Kawasan Sulung di wilayah kelurahan Alun-Alun Contong, Kecamatan Bubutan, Surabaya menyimpan jejak peradapan besar dan penting mulai dari era Majapahit hingga kemerdekaan. Jejaknya amat pantas dikenang sebagai identitas lokal Kota Surabaya.

Kawasan Sulung adalah kawasan di mana pusat pemerintahan Jawa Timur berada dari masa ke masa, termasuk kahadiran Raden Soekeni Sosrodihardjo, ayahanda Soekarno, yang mengajar sebelum Soekarno dilahirkan.

 

Benteng Pertahanan Trunojoyo

Menyimak peta Surabaya 1677, yang dibuat Cornelis Speelman ketika melakukan penyerangan terhadap Trunojoyo di Surabaya, tergambar situasi Surabaya yang penuh dengan benteng-benteng pertahanan.

Benteng-benteng yang dibangun Trunojoyo ini beragam bentuk. Ada yang berupa gundukan tanah, bebatuan, dan bahkan pagar yang dipasang di sungai. Semuanya untuk menghalangi pergerakan Speelman dan pasukannya yang hendak mendekat ke jantung kekuatan Trunojoyo. Jantung kekuatan ini adalah pusat kekuasaan Trunojoyo. Letaknya di kawasan Sulung sekarang.

Tergambar pada peta 1677 dengan legenda yang menerangkan bahwa pusat kekuasaan Trunojoyo ada di lingkungan Kantor Gubernuran Jawa Timur sekarang. Kala itu, di sana ada Paseban yang melengkapi bangunan pusat pemerintahan.

Menurut buku yang diterbitkan Asia Maior, Soerabaja 1900-1950, titik di mana sekarang berdiri kantor Gubernur Jawa Timur adalah rumah bupati, Eerst Regent woning, pendopo. Saat itu di Surabaya ada dua pendopo. Selain Eerste Regent woning (Pendopo Kasepuhan), juga ada Twee Regent Woning (Pendopo Kanoman).

Raden Trunajaya (1649-2 Januari 1680) adalah seorang bangsawan Madura bergelar Panembahan Maduretna Panatagama yang dikenal memimpin Pemberontakan Trunajaya terhadap pemerintahan Kesultanan Mataram di Jawa, terutama di Surabaya.

Tercatat dalam laporan Speelman bahwa Trunojoyo sudah berada di Surabaya pada 1677. Kekuasaan Trunojoyo di Surabaya ini diduga mulai pada pascakekuasaan Adipati Jayalengkara (16… – 1630) dan Pangeran Pekik (anak Jayalengkara).

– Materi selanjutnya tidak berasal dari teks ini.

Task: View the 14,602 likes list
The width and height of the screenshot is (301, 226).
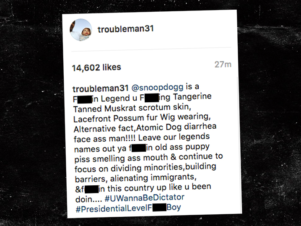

Jayalengkara tunduk kepada Mataram pada 1625, lalu diteruskan putranya Pengeran Pekik.

Ketika Jayalengkara wafat pada 1630, dan Pangeran Pekik dinikahkan dengan adik Amangkurat, Ratu Pandan Wangi, kemudian Pangeran Pekik diboyong ke Mataram, maka di situlah, di Surabaya, ada kekosongan kepemimpinan.

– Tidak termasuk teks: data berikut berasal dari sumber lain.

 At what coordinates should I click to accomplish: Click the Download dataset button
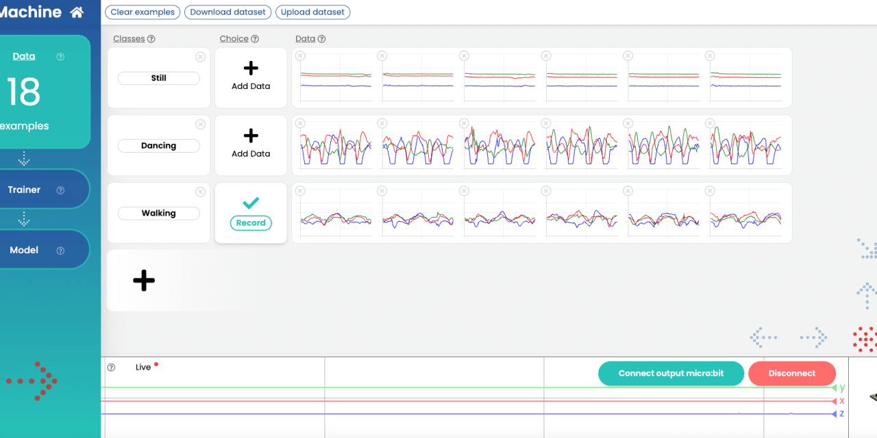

Surabaya yang sebelumnya telah memiliki hubungan dengan Kerajaan Madura Barat, menjadi pusat pertahanan Trunojoyo dalam menghadapi Mataram.

Baca Juga  Hari Pahlawan, Tonggak Inspirasi Pembangunan Masa Depan

Dengan kehadiran Trunojoyo, Surabaya terus melawan Mataram. Di beberapa tempat di Surabaya dibangun benteng-benteng pertahanan. Ada di darat dan ada di air (sungai).

Melihat kebangkitan Surabaya di bawah Trunojoyo, Mataram di bawah Amangkurat II, yang selama ini bermusuhan dengan Trunojoyo, mulai membangun persekutuan bersama VOC. Persekutuan ini dikenal dengan nama Perjanjian Jepara pada September 1677, yang isinya Sultan Amangkurat II, Raja Mataram, harus menyerahkan pesisir Utara Jawa, jika VOC berhasil memenangkan pemberontakan Trunojoyo.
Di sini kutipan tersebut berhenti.